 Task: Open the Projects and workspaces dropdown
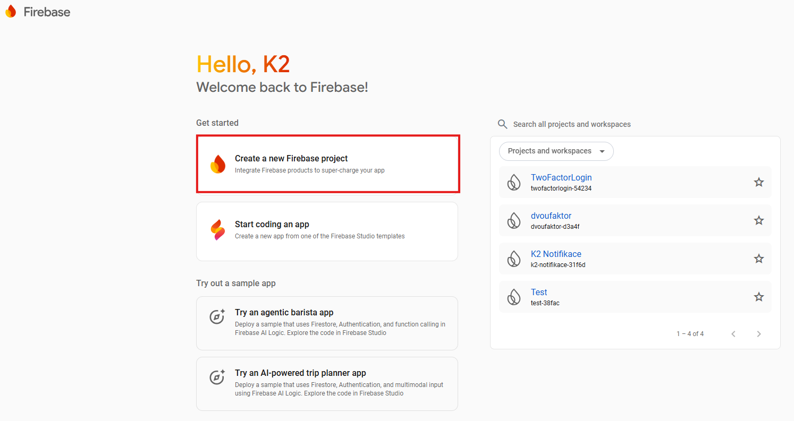coord(556,151)
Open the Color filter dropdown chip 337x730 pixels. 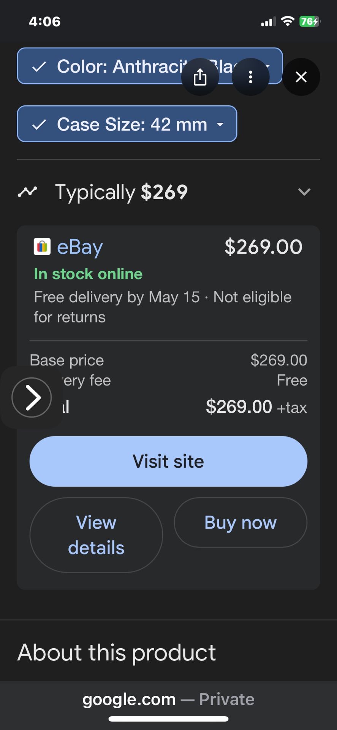(114, 67)
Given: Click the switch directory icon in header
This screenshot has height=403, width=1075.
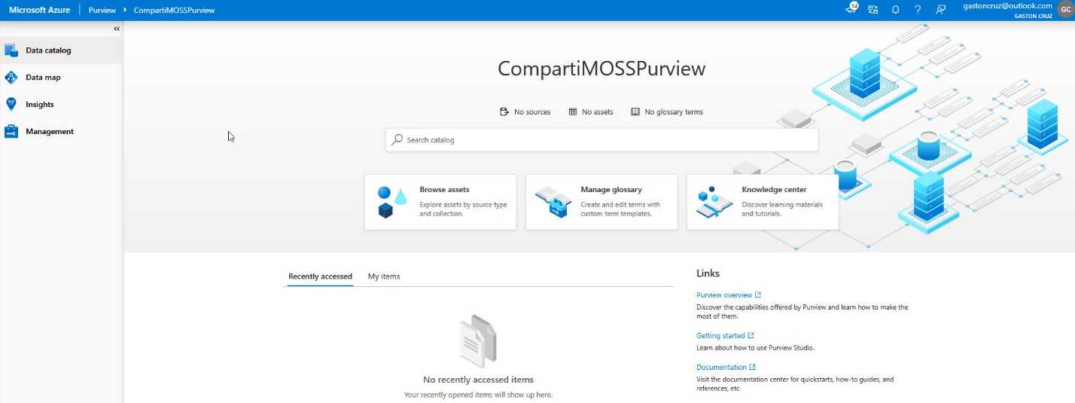Looking at the screenshot, I should pyautogui.click(x=873, y=10).
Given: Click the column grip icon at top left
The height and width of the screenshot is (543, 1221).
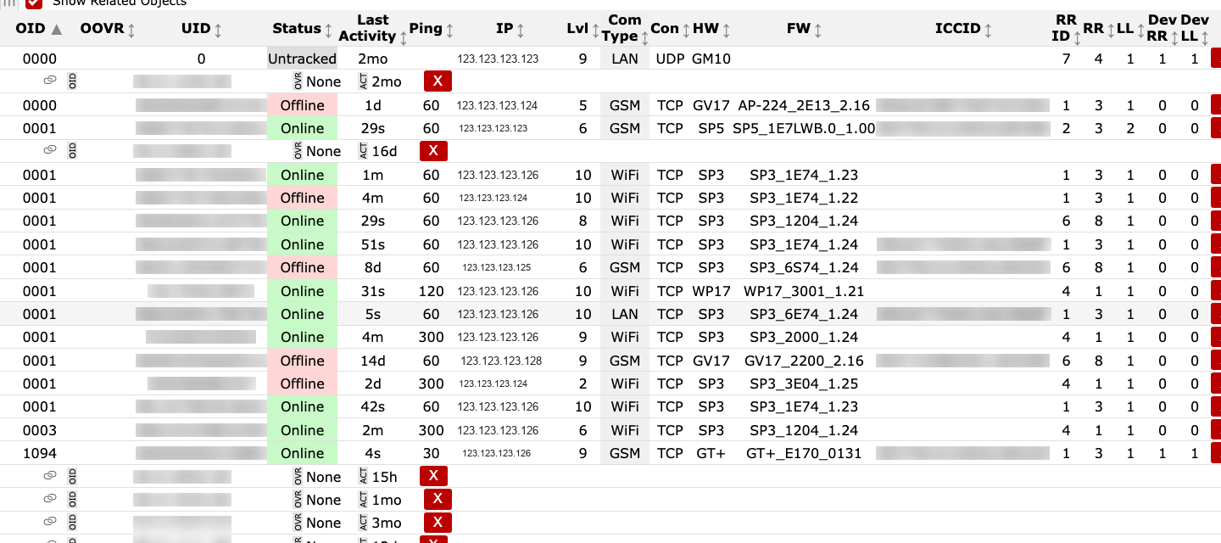Looking at the screenshot, I should 8,3.
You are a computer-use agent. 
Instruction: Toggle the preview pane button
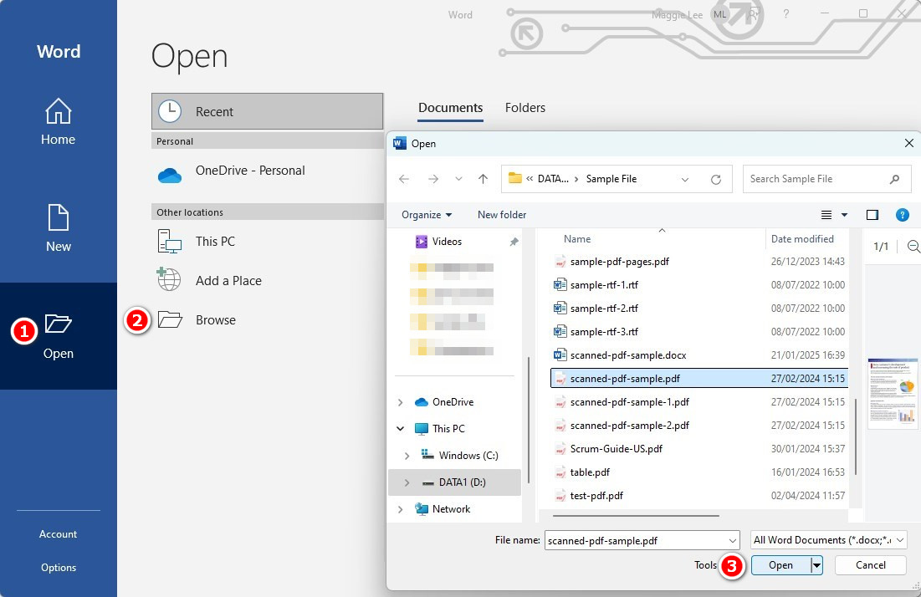click(x=872, y=215)
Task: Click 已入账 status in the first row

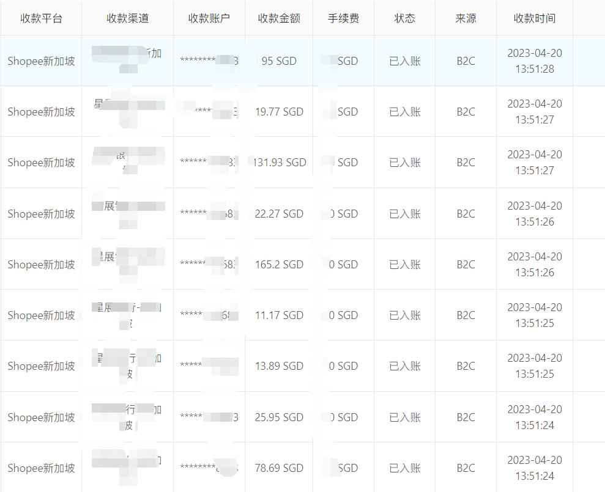Action: [404, 61]
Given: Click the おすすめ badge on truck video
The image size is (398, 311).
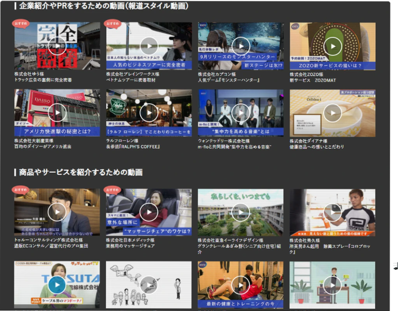Looking at the screenshot, I should [x=21, y=23].
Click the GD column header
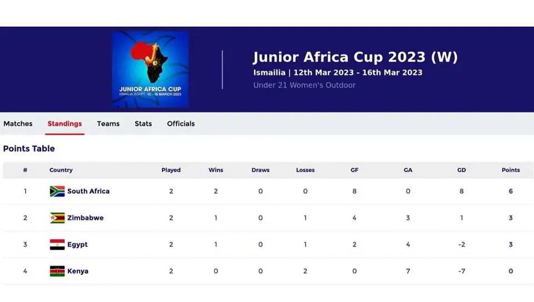 tap(461, 170)
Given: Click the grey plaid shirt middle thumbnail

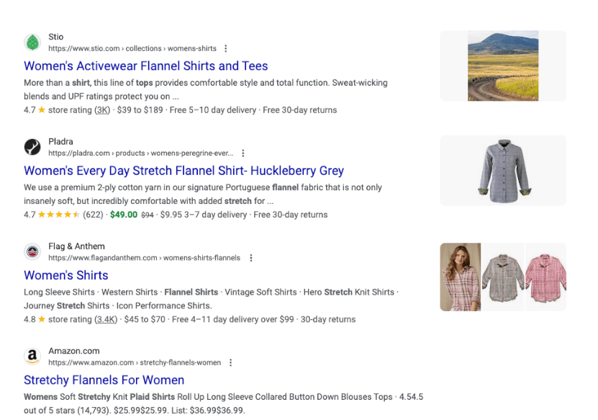Looking at the screenshot, I should point(503,277).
▬▬▬
▶ [What you will do] A line qualifies when it holds the word "icon"; report all qualifying lines from the records above.

▶ [Output of the exercise]
Given: Click the switch directory icon in header
Given: Click the column grip icon at top left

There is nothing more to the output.